The first outsiders to come to Toraja were Dutch missionaries, who arrived in the early 20th century. They succeeded in converting some 80 percent of Torajans to Christianity, and churches are now stationed along roadsides and an enormous hilltop cross looks down over Rantepao. But try as the missionaries did to squeeze out Aluk To Dolo, the old beliefs endured, and its funeral traditions and rituals still remain intact as a window into the culture of ancient Toraja.
Speaking to Almen about his mother’s funeral, he tells me that for the six months after her death, her embalmed corpse had been kept at home like a living member of the household. Those who die are not considered dead until the first animal is sacrificed in the Rambo Solo ceremony, and its spirit can carry the soul of the deceased beyond the horizon to paradise, known as Puya. For some households, this means keeping the dead around for years while they save enough money for a funeral. In Toraja, the per capita income is less than 30 million Indonesian rupiah (about US$1,120), and with pigs priced anywhere from one to three million rupiah each and buffalo, depending on their weight and markings, anywhere from 300 million to one billion rupiah (about US$75,000), funerals are a costly business. Almen spent a decade’s worth of savings on his mother’s.

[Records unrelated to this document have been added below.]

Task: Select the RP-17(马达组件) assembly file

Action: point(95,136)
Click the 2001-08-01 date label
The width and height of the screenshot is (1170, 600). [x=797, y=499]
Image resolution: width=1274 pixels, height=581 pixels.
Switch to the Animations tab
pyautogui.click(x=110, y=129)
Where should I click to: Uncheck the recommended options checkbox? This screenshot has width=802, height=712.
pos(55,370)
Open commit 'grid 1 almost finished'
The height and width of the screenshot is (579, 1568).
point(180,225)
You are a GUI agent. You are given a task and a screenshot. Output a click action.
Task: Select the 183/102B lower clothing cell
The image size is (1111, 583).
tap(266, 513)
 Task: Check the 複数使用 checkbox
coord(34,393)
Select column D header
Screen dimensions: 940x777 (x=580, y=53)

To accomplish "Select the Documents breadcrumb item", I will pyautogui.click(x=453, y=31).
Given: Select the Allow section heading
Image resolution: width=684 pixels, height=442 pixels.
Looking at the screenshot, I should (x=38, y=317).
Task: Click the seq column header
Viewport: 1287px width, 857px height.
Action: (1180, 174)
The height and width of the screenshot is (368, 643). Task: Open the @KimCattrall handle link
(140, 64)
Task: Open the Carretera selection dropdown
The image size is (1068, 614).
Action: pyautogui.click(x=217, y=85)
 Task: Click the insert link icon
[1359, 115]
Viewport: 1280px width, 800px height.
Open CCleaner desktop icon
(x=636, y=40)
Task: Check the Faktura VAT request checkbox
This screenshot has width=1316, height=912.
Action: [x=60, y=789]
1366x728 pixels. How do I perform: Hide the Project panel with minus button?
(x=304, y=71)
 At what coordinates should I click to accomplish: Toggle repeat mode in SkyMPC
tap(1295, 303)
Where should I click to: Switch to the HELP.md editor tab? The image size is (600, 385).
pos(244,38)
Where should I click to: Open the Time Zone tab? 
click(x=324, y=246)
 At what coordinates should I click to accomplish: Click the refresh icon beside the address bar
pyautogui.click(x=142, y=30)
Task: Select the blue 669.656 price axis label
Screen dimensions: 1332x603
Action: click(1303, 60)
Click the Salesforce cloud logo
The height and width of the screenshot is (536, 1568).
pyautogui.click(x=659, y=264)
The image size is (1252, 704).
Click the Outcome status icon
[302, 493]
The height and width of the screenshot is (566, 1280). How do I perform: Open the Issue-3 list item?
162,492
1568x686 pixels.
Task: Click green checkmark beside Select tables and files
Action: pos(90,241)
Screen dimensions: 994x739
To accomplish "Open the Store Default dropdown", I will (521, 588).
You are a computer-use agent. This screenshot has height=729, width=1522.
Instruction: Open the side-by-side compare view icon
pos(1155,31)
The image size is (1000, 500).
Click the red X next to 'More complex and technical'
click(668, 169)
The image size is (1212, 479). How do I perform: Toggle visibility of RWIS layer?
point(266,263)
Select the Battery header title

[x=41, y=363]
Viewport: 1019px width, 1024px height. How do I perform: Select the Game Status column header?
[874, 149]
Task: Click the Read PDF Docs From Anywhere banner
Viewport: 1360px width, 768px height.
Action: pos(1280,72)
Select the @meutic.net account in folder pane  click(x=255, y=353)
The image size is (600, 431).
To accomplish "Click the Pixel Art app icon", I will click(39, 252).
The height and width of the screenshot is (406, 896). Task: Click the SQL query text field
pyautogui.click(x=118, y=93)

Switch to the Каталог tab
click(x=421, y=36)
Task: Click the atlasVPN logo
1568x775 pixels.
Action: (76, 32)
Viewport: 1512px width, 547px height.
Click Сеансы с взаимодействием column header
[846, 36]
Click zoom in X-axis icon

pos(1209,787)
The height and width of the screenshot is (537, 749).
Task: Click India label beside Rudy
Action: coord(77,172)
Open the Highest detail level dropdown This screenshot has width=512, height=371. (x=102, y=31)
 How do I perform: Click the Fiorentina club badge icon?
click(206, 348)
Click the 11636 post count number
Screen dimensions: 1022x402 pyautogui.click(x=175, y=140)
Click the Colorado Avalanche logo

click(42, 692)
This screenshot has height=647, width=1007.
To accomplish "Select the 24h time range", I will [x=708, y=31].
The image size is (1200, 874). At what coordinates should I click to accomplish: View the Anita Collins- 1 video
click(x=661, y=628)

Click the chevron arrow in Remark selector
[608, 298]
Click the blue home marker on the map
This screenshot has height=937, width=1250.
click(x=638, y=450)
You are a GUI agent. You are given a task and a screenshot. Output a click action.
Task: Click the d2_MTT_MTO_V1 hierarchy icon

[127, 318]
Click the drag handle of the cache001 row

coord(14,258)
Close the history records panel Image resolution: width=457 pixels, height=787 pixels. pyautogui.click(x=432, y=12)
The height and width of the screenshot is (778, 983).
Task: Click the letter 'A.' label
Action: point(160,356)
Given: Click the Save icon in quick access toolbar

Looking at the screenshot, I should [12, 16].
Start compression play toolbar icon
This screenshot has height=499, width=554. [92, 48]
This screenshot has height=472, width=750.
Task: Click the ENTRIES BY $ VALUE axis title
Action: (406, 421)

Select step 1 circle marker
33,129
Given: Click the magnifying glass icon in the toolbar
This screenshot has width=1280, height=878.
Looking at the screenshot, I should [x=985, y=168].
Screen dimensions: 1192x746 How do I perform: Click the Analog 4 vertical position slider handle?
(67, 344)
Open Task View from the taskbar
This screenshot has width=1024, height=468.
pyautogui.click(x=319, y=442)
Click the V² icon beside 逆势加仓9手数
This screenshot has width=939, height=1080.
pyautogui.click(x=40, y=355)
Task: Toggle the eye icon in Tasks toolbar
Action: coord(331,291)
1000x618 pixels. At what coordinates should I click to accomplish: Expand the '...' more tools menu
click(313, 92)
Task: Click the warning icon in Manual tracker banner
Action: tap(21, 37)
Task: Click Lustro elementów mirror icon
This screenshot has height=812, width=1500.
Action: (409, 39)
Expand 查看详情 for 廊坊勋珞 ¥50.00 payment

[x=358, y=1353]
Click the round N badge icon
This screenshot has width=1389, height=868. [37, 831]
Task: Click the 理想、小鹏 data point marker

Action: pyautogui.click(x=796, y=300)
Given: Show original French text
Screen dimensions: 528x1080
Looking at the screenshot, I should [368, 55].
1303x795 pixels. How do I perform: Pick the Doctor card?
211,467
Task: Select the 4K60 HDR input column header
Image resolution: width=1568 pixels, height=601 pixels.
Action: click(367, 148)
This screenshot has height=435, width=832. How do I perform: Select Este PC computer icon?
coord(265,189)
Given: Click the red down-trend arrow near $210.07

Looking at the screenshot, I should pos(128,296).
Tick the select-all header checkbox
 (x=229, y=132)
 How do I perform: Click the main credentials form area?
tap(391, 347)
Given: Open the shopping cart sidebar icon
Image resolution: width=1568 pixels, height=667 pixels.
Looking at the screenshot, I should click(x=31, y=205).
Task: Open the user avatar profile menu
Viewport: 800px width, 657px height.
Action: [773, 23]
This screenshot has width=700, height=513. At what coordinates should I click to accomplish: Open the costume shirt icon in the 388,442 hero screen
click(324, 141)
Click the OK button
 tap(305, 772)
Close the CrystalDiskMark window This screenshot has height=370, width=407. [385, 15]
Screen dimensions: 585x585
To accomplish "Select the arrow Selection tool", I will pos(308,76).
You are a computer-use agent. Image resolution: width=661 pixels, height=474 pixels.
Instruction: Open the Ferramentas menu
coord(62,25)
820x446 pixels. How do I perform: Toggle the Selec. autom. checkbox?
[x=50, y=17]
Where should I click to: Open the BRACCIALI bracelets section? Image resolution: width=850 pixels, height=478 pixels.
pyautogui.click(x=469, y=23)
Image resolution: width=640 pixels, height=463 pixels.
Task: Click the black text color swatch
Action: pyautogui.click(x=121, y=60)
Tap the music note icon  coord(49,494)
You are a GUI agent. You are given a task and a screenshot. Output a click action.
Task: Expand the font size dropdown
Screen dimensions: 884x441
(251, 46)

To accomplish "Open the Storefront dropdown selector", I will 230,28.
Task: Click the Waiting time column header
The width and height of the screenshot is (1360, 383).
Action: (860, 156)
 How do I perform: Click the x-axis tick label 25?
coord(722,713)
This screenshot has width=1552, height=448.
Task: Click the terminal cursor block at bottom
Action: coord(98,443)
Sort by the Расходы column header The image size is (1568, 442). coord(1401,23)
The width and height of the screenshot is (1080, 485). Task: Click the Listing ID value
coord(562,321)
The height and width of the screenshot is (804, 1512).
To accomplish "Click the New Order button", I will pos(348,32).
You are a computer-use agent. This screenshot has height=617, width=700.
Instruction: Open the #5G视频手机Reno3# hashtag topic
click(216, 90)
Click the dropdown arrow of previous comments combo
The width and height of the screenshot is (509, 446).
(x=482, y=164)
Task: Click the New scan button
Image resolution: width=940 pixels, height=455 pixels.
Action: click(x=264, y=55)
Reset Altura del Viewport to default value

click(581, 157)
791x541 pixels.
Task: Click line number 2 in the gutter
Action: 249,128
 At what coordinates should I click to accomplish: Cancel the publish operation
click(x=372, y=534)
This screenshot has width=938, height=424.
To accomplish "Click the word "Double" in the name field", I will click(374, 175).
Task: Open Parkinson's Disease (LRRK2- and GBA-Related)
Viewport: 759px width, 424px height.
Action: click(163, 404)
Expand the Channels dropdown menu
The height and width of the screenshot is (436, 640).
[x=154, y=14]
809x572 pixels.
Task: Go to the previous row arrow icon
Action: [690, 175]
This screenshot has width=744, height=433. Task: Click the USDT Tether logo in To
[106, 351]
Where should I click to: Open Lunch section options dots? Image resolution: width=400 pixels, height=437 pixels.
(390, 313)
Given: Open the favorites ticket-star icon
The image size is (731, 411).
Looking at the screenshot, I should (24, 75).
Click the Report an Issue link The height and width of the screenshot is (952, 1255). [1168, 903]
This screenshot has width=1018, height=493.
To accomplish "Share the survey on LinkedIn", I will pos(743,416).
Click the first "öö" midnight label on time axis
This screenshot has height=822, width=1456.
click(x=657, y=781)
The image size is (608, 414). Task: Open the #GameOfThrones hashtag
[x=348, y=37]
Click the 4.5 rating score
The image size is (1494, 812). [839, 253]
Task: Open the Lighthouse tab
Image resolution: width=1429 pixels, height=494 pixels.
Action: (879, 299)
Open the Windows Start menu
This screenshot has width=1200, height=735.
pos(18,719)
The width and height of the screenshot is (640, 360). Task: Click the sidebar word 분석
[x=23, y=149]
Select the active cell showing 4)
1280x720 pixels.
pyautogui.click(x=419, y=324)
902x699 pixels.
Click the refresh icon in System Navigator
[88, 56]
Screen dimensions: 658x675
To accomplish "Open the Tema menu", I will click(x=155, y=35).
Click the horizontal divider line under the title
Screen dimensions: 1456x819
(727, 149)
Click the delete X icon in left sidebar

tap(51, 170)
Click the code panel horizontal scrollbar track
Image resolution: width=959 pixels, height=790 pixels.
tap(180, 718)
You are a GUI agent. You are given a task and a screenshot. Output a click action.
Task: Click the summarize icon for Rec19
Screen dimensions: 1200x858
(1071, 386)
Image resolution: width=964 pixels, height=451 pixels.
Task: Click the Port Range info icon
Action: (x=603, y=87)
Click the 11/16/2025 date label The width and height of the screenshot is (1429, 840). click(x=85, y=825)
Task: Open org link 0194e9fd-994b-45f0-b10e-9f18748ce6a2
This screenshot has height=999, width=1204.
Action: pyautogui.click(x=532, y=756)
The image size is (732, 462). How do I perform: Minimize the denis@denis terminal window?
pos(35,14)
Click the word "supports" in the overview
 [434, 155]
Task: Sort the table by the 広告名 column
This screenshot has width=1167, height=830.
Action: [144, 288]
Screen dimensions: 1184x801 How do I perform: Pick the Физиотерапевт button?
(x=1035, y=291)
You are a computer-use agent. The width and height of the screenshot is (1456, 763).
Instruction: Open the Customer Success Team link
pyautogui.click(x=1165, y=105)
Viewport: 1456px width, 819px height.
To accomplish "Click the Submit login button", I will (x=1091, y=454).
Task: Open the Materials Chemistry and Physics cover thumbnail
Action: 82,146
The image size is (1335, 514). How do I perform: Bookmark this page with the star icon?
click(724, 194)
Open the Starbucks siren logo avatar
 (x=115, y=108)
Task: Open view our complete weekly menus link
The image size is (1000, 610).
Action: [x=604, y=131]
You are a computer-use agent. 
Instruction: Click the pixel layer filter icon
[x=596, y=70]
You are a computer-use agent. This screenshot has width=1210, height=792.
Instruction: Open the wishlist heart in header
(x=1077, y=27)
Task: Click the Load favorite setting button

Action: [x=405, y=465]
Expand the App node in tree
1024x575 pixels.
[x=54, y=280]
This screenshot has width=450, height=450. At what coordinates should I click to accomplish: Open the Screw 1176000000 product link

And Rambu Solo is just the beginning. Following the ceremony, the bodies are carried in painted coffins to graves carved into the sides of cliffs or inside of jungle caves, and life-sized wooden statues called tau-tau are placed outside as grave-markers. For some nobles, a menhir (standing stone) may be planted in the ground as well, a tradition that goes back to Toraja’s megalithic roots. Every August, corpses are brought from their graves, cleaned, dressed in new clothes, and reunited with their families and villages. In Toraja, it’s as if the deceased never really leave.